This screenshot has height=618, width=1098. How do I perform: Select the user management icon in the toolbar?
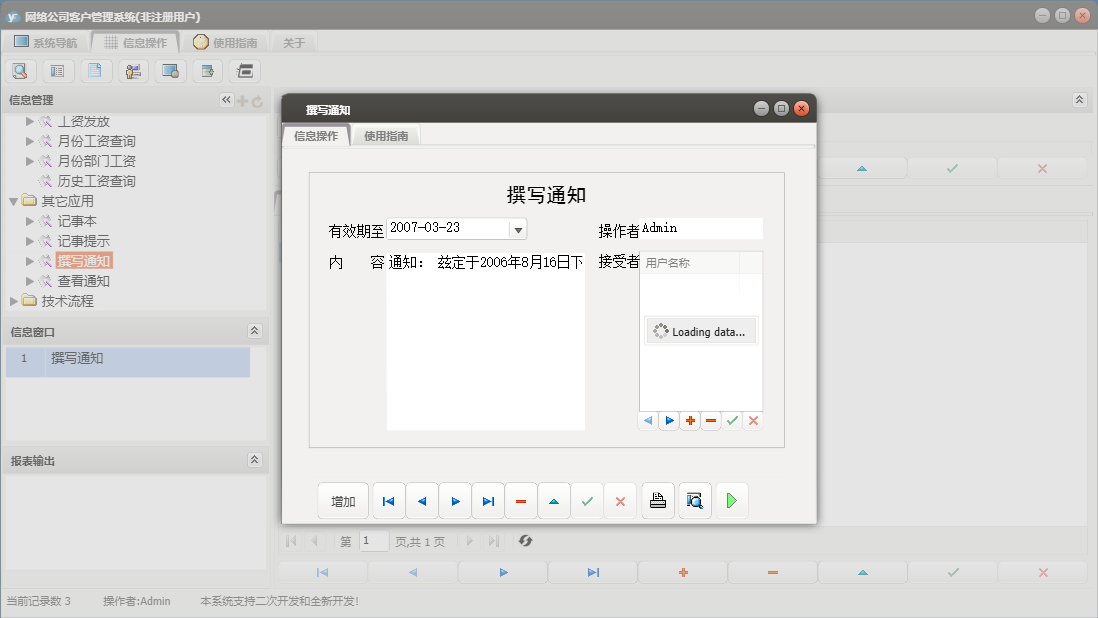click(131, 70)
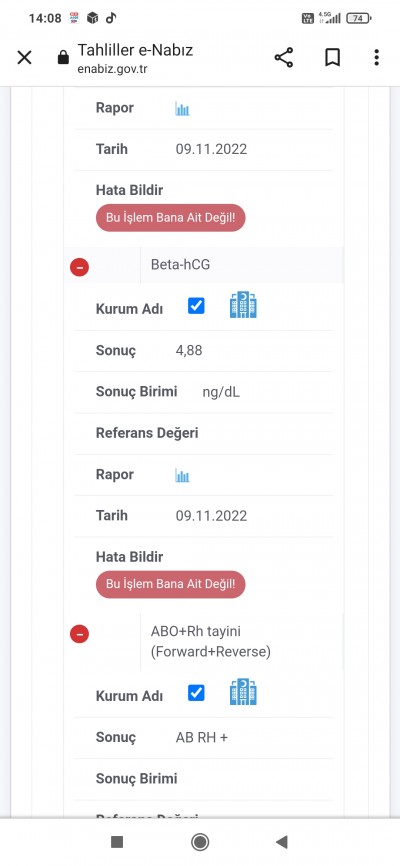This screenshot has height=866, width=400.
Task: Tap the Android home circle button
Action: (199, 842)
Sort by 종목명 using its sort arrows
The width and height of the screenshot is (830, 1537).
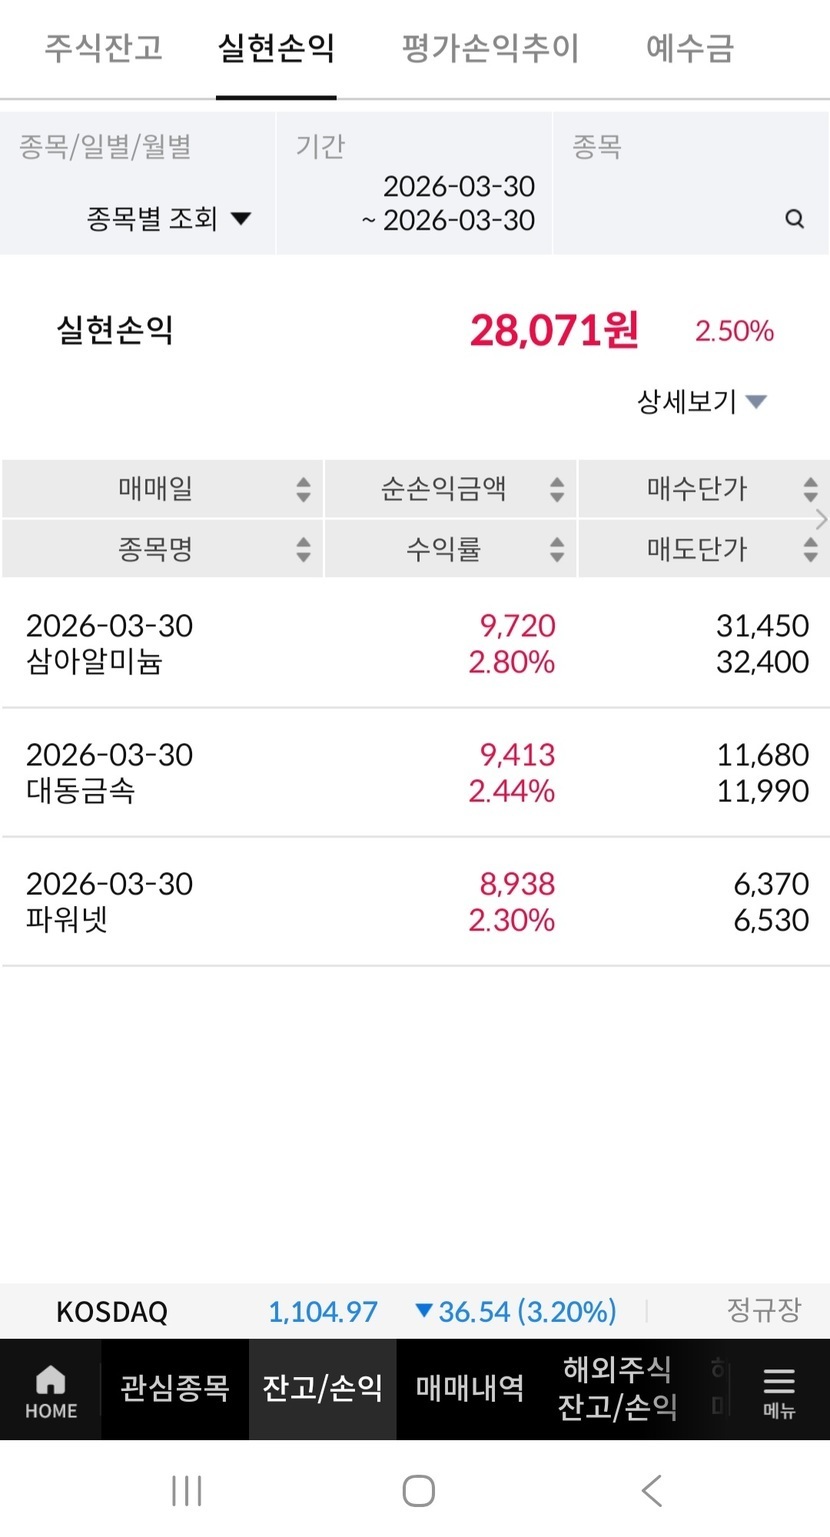(x=304, y=549)
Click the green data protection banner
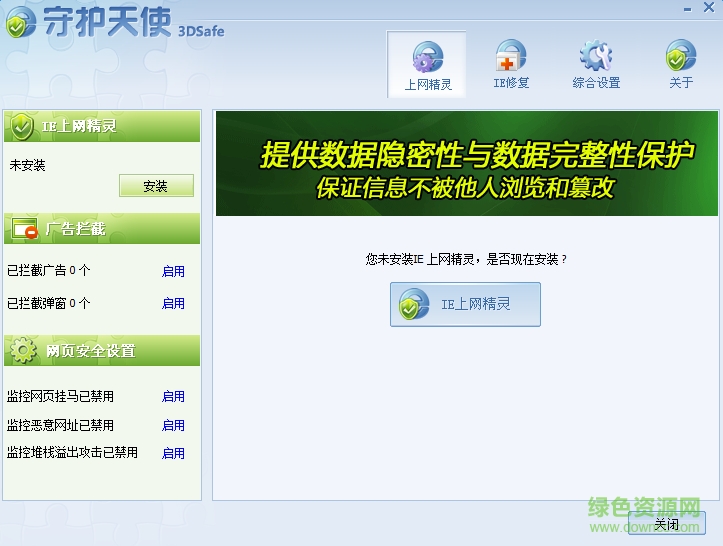This screenshot has width=723, height=546. coord(466,163)
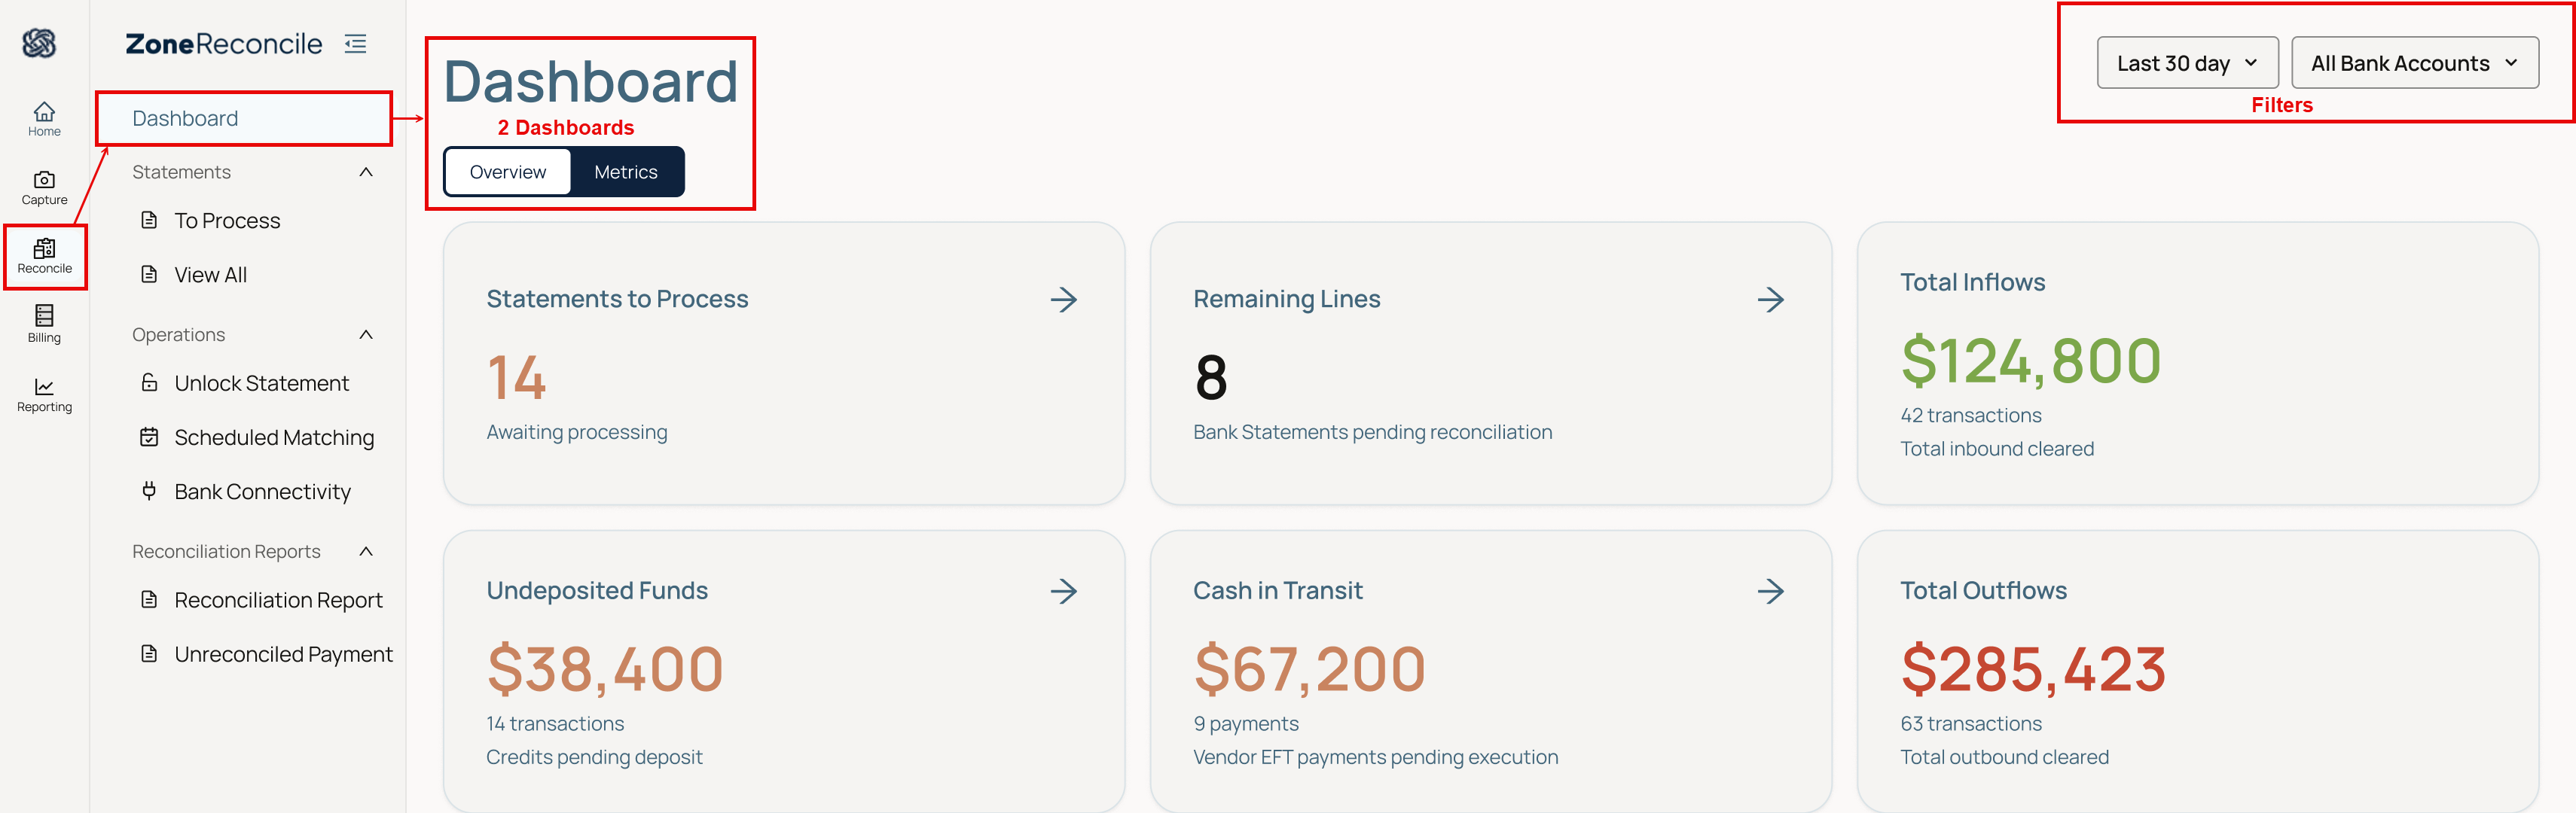Collapse the Operations section chevron
The width and height of the screenshot is (2576, 813).
tap(366, 335)
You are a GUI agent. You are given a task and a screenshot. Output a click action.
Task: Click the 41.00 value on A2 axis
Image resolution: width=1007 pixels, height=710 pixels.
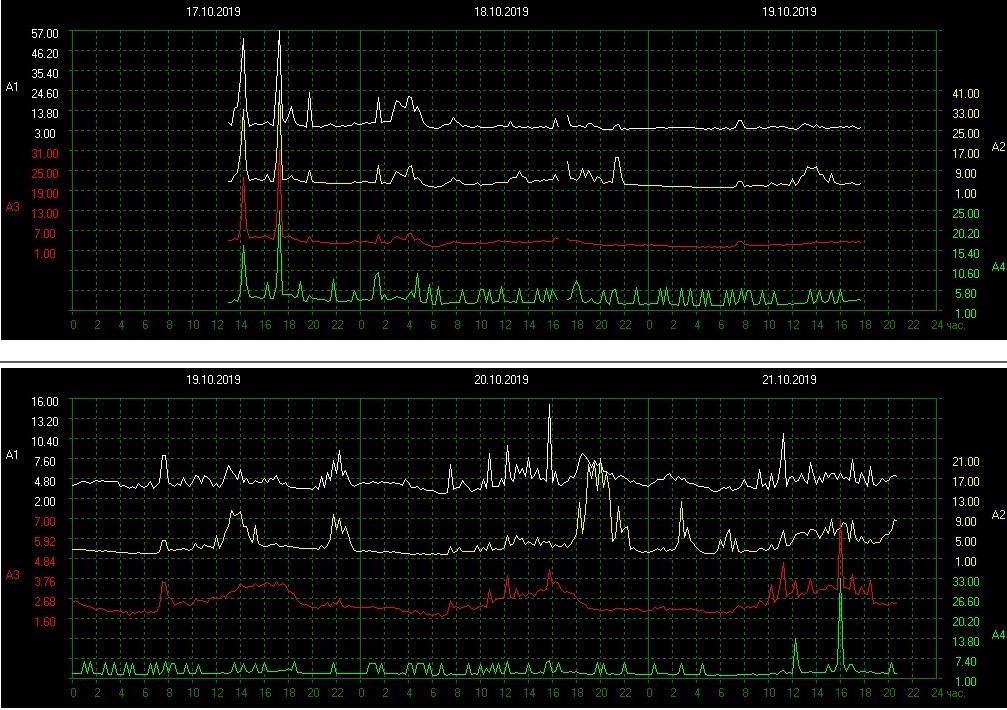coord(965,93)
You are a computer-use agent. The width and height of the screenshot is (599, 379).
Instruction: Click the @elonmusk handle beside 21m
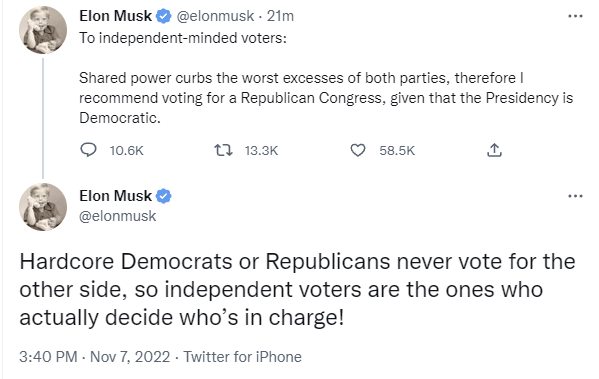tap(215, 16)
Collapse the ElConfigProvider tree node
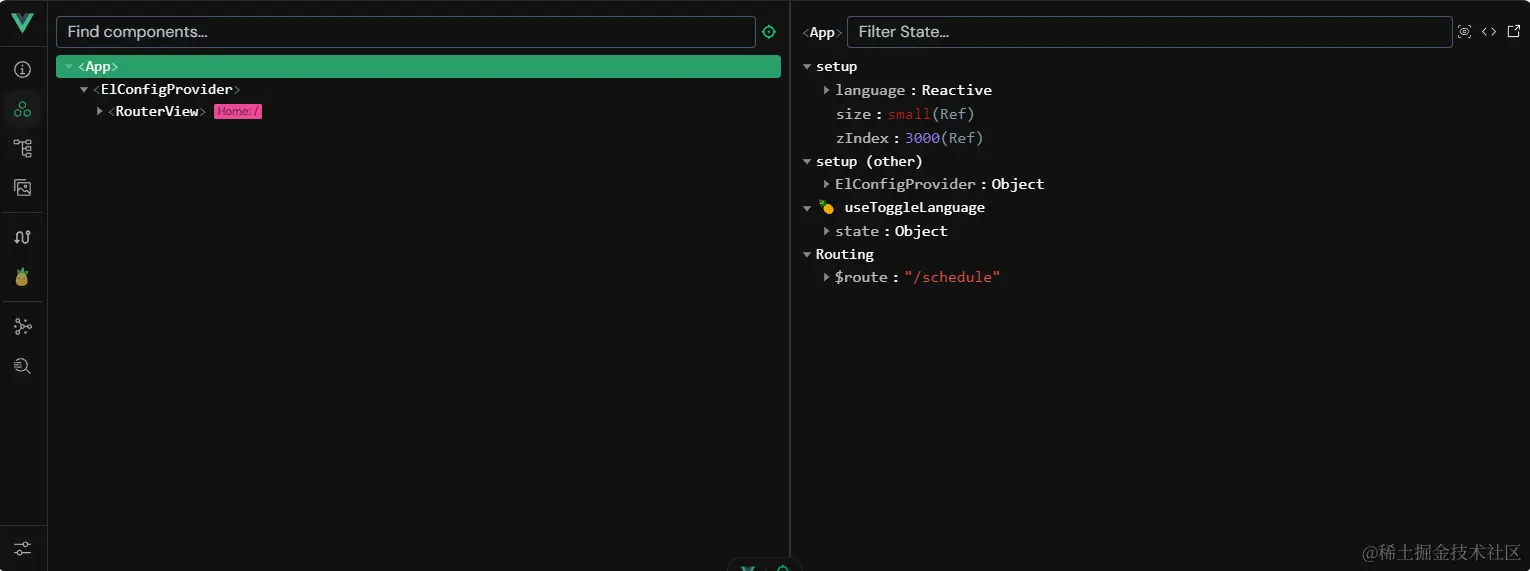Viewport: 1530px width, 571px height. coord(84,90)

----

Work request: Write out exactly the lines running from the one with "Click the green data protection banner" through the end of the material, both ends included, while leaving the pictures out.

Written response:
Click the green data protection banner
This screenshot has width=723, height=546. coord(466,163)
Collapse the Operations section chevron
The width and height of the screenshot is (2576, 813).
tap(366, 335)
You are a GUI agent. You are given a task and a screenshot. Output a click action.
Task: Click the 41.00 value on A2 axis
Image resolution: width=1007 pixels, height=710 pixels.
coord(965,93)
You are a computer-use agent. The width and height of the screenshot is (599, 379).
Instruction: Click the @elonmusk handle beside 21m
tap(215, 16)
Collapse the ElConfigProvider tree node
Viewport: 1530px width, 571px height. coord(84,90)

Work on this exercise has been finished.